A Dudeney number is a positive integer for which the sum of its decimal digits is equal to the cube root of the number. For example, $512$ is a Dudeney number because it is the cube of $8$, which is the sum of its decimal digits ($5 + 1 + 2$).
In this problem, we think of a type similar to Dudeney numbers and try to enumerate them.
Given a non-negative integer $a$, an integer $n$ greater than or equal to 2 and an upper limit $m$, make a program to enumerate all $x$’s such that the sum of its decimal digits $y$ satisfies the relation $x = (y + a)^n$, and $x \leq m$.
The input is given in the following format.
$a$ $n$ $m$
The input line provides three integers: $a$ ($0 \leq a \leq 50$), $n$ ($2 \leq n \leq 10$) and the upper limit $m$ ($1000 \leq m \leq 10^8$).
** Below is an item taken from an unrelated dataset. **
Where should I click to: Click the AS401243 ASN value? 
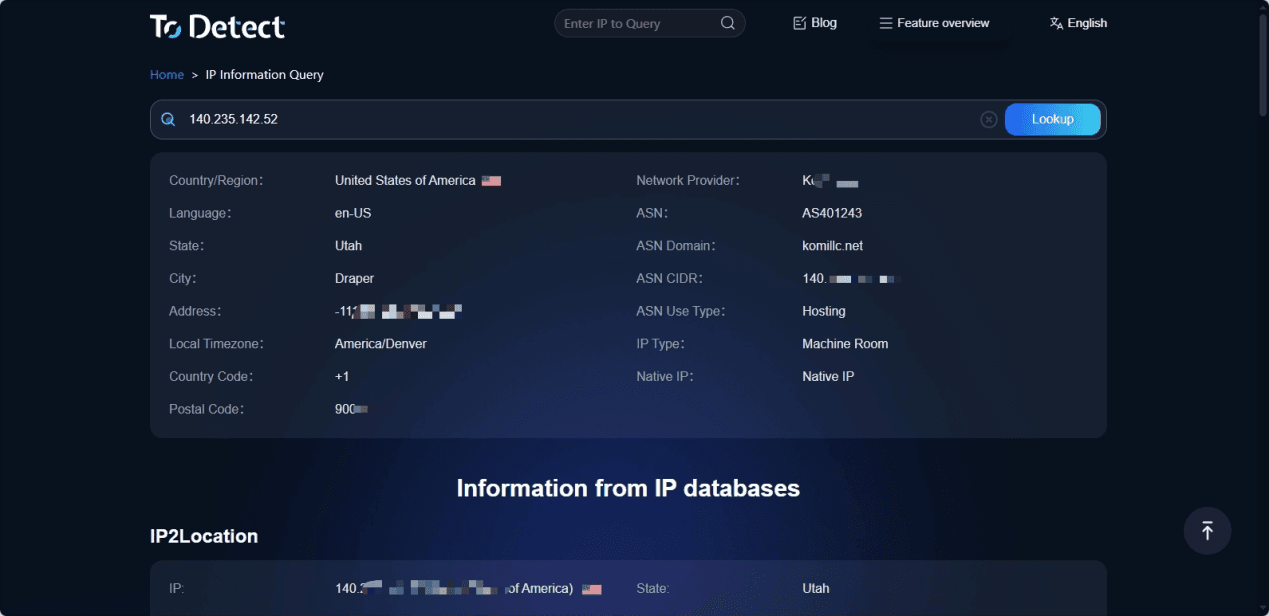[832, 213]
Output the number of integers that meet the above criteria.
16 2 1000
2
Two: $400 = (4 + 0 + 0 + 16)^2$ and $841 = (8 + 4 + 1 + 16)^2$
0 3 5000
3
Three: $1=1^3$, $512 = (5 + 1 + 2)^3$ and $4913 = (4 + 9 + 1 + 3)^3$.
2 3 100000
0
There is no such number $x$ in the range below $100,000$ such that its sum of decimal digits $y$ satisfies the relation $(y+2)^3 = x$.